POSTED: Monday, January 9, 2012 - 9:00am
UPDATED: Monday, January 9, 2012 - 9:00am
Study finds no evidence that PSA testing helps men live longer.
New research offers no evidence that blood tests routinely given to men to check for prostate cancer help them live longer.
Still, some patients call those tests life saving.
Andrew Cox felt strongly that he wanted to rid his body of prostate cancer when he was diagnosed more than a year ago.
"I didn't want to let it grow and get worse," he says.
He was successfully treated at MD Anderson Cancer Center in his hometown of Houston, Texas giving much of the credit to the PSA blood test that first spotted his cancer.
"I had no symptoms, so the PSA tests, I think, saved my life," he says.
While that may be true, new research from Washington University in St. Louis goes many patients' gut reactions, finding early detection for prostate cancer does not always translate into longer lives.
"After screening these men for up to 13 years, we can find no reduction in their chance of dying of prostate cancer," explains Dr. Gerald Andriole.
PSA blood tests detect cancerous prostate cells.
Those cells grow so slowly that most men will go on to live long, otherwise healthy lives, ultimately dying of something other than prostate cancer.

MATERIAL SUPPLIED
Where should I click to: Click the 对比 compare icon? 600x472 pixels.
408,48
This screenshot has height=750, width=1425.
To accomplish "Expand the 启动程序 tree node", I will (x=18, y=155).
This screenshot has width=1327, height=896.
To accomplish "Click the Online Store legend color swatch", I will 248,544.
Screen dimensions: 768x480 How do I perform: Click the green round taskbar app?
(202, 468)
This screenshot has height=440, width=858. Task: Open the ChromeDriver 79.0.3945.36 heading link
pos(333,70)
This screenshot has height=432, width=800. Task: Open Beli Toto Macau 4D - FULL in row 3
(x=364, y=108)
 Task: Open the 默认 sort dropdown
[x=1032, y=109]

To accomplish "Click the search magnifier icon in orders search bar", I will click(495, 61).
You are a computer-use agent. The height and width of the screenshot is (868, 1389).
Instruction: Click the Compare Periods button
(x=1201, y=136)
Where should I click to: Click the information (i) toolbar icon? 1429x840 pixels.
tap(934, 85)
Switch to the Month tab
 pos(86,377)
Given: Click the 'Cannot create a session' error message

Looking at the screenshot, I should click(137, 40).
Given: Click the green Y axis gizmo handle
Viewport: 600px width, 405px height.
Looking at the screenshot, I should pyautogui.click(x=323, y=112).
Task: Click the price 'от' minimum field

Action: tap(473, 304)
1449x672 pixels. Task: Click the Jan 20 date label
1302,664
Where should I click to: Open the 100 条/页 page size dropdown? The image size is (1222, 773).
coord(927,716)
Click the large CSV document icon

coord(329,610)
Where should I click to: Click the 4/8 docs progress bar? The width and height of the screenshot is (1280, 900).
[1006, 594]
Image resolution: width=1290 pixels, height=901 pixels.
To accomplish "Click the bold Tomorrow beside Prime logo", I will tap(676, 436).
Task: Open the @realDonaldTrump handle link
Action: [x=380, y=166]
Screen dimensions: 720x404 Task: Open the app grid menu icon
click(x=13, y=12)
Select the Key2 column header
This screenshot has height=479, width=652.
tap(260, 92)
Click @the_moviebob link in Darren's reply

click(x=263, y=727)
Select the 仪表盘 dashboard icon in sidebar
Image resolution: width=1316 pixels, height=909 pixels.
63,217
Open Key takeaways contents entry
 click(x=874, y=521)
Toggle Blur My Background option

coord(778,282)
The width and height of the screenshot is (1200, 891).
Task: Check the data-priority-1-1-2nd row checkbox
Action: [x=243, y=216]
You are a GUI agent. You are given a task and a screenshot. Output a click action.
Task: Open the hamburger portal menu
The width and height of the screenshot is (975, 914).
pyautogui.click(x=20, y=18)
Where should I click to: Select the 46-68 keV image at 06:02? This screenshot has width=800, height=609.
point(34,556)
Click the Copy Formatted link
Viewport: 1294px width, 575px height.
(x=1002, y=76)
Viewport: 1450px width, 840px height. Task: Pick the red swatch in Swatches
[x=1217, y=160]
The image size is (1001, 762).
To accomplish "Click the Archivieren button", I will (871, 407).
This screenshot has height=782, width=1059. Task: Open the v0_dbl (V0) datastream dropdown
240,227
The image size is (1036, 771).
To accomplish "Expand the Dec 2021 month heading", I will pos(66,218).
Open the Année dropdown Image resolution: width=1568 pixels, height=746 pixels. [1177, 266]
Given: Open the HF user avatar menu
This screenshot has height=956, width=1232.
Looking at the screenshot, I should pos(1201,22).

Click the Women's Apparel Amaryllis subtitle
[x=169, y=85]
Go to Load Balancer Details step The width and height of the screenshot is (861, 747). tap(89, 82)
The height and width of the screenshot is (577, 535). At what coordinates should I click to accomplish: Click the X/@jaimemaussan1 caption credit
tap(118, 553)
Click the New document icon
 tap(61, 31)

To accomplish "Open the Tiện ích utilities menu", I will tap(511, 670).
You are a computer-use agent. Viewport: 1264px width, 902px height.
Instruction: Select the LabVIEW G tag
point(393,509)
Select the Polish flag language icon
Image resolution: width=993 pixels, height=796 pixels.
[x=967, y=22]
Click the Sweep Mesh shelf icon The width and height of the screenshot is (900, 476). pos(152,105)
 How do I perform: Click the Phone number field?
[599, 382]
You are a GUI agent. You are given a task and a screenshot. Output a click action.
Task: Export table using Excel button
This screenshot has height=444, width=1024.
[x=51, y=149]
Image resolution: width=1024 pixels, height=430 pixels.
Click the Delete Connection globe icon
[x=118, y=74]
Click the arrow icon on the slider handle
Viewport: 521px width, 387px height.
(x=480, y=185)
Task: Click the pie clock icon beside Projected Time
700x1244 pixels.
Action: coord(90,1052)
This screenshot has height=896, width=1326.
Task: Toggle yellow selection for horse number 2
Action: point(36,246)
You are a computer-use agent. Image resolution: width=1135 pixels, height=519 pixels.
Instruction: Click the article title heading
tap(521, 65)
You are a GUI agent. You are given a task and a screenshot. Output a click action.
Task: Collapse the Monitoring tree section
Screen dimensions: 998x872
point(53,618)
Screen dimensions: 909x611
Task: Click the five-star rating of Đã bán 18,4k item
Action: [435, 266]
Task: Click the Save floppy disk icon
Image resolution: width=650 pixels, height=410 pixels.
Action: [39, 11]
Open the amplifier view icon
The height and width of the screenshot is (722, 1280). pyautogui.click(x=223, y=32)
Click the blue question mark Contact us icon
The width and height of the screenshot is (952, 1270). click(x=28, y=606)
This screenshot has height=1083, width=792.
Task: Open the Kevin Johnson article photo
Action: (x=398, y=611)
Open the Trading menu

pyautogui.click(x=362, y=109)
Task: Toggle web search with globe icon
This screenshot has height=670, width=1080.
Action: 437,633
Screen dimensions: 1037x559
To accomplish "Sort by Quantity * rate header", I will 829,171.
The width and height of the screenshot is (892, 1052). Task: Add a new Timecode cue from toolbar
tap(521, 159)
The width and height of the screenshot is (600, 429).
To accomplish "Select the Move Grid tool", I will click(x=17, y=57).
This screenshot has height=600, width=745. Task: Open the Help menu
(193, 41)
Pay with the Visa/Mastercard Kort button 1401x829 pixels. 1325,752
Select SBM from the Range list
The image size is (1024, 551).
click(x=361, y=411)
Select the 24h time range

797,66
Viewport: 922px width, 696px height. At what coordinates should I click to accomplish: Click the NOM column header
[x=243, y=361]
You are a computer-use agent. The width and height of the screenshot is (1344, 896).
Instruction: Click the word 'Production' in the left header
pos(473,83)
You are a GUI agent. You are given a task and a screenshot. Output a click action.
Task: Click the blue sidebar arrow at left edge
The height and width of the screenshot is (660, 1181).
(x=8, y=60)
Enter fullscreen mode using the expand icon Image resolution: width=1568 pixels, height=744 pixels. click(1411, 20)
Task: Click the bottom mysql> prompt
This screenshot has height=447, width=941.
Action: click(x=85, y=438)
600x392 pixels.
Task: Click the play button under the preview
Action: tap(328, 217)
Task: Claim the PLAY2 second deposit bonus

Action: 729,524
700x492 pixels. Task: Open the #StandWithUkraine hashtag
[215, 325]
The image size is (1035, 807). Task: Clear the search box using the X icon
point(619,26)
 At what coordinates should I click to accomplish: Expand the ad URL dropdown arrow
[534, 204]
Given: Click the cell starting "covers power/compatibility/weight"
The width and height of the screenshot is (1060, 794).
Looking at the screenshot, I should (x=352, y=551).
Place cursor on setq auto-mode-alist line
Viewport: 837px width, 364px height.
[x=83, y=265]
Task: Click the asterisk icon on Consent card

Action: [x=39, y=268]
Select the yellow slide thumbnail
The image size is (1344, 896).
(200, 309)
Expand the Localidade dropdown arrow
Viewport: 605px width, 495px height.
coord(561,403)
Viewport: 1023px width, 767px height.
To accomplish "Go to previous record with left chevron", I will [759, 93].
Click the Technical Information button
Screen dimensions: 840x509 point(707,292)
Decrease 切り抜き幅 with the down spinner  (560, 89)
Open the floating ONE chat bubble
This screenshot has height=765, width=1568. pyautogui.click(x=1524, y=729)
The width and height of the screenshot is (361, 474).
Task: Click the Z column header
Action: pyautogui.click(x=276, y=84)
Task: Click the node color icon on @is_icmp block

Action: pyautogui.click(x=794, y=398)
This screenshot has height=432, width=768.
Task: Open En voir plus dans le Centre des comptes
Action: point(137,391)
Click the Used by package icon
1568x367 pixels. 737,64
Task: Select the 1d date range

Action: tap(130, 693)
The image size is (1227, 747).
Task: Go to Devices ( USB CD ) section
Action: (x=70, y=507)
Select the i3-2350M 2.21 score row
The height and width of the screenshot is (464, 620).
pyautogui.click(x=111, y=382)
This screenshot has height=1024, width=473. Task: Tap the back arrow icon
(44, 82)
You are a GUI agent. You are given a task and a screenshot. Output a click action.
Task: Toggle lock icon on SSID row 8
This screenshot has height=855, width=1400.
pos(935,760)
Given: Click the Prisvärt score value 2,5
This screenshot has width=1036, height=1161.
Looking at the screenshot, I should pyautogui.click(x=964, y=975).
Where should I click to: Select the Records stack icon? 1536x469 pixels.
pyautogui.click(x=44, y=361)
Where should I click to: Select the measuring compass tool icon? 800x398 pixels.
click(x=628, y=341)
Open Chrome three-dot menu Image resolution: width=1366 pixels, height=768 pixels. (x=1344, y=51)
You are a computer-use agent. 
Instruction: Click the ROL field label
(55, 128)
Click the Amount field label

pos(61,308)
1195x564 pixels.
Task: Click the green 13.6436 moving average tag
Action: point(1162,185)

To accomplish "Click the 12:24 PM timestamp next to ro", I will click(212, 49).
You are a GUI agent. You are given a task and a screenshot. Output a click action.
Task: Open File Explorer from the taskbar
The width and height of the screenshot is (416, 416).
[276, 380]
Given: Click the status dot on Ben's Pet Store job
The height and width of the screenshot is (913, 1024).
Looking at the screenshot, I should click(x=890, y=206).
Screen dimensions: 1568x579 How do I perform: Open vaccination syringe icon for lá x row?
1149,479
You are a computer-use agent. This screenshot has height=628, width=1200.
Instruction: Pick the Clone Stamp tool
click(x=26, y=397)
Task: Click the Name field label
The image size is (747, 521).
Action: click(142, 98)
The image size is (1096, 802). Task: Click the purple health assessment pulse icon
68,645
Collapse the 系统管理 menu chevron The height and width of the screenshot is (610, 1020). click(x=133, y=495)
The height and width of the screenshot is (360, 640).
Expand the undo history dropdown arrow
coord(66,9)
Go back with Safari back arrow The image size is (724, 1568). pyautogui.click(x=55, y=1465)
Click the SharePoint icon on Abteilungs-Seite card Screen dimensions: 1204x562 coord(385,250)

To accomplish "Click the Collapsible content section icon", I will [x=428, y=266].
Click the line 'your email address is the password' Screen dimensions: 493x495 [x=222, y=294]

EXERCISE REQUIREMENTS
(1) From the article on PSA testing, list every person, institution and place it names, in the order each first appears.
(2) Write out everything in the PSA testing article from "He was successfully" down to "Dr. Gerald Andriole.".
(3) Extend the article on PSA testing for prostate cancer, starting after its final sentence.
The listing comes from an unrelated source.

ANSWERS FOR THE TASKS
(1) Andrew Cox, MD Anderson Cancer Center, Houston, Texas, Washington University, St. Louis, Gerald Andriole

(2)
He was successfully treated at MD Anderson Cancer Center in his hometown of Houston, Texas giving much of the credit to the PSA blood test that first spotted his cancer.
"I had no symptoms, so the PSA tests, I think, saved my life," he says.
While that may be true, new research from Washington University in St. Louis goes many patients' gut reactions, finding early detection for prostate cancer does not always translate into longer lives.
"After screening these men for up to 13 years, we can find no reduction in their chance of dying of prostate cancer," explains Dr. Gerald Andriole.

(3)
Going forth with aggressive treatments like surgery can leave men with sexual and urinary problems for the rest of their lives.
Doctors say only certain subsets of men may benefit from early detection.
"African American men and other men who have a strong family history of prostate cancer," says Dr. Andriole.
Doctors say Andrew Cox is part of a small percentage of men for whom PSA testing is necessary.
"I'm cancer free and I would have not known anything about it without having the PSA screening," he says.
It appears many men may be better off if their prostate cancer cells are never discovered.
Although a government agency recommended against routine PSA blood testing for most men last year, men are still able to get the tests if they choose to.